- _Work to be completed_: From the line that contains "Given: Toggle Kalshi series in legend" to the final line below, both included, print each line exactly and skip the pictures.

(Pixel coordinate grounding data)
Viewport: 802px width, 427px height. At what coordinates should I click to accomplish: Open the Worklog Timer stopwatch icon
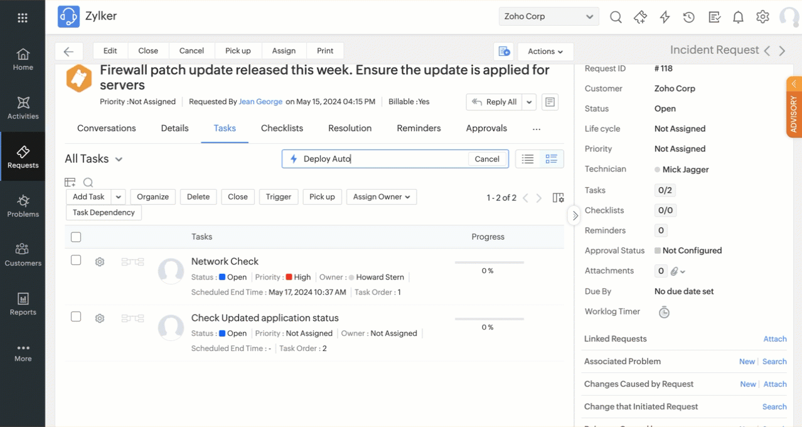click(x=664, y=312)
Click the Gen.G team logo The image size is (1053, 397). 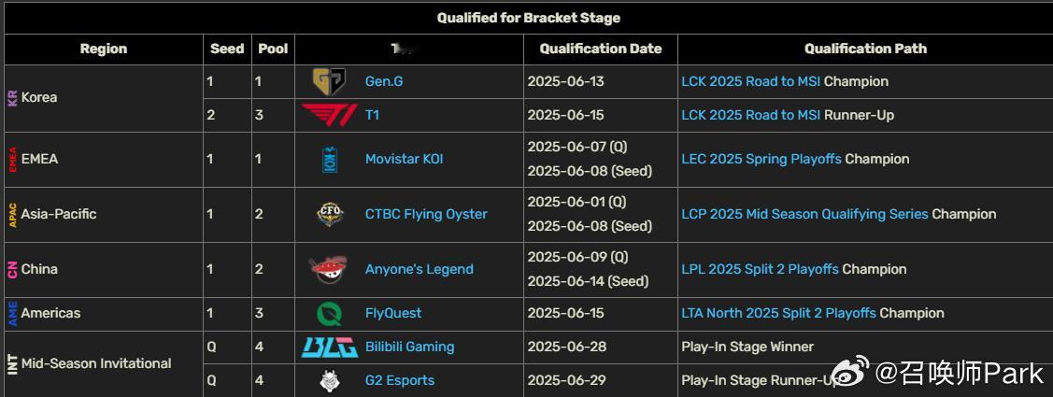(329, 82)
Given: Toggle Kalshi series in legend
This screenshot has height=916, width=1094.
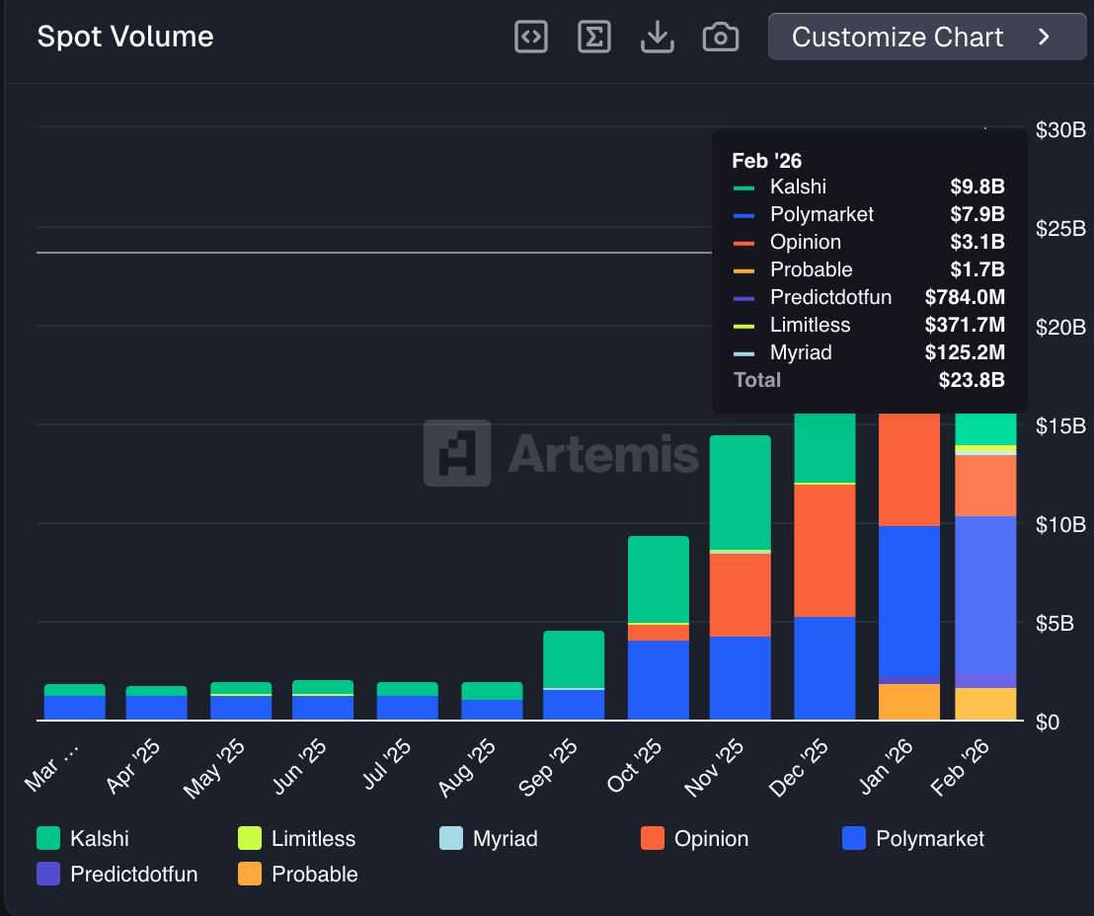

- _Solution to this task_:
Given: Toggle Kalshi series in legend
This screenshot has height=916, width=1094.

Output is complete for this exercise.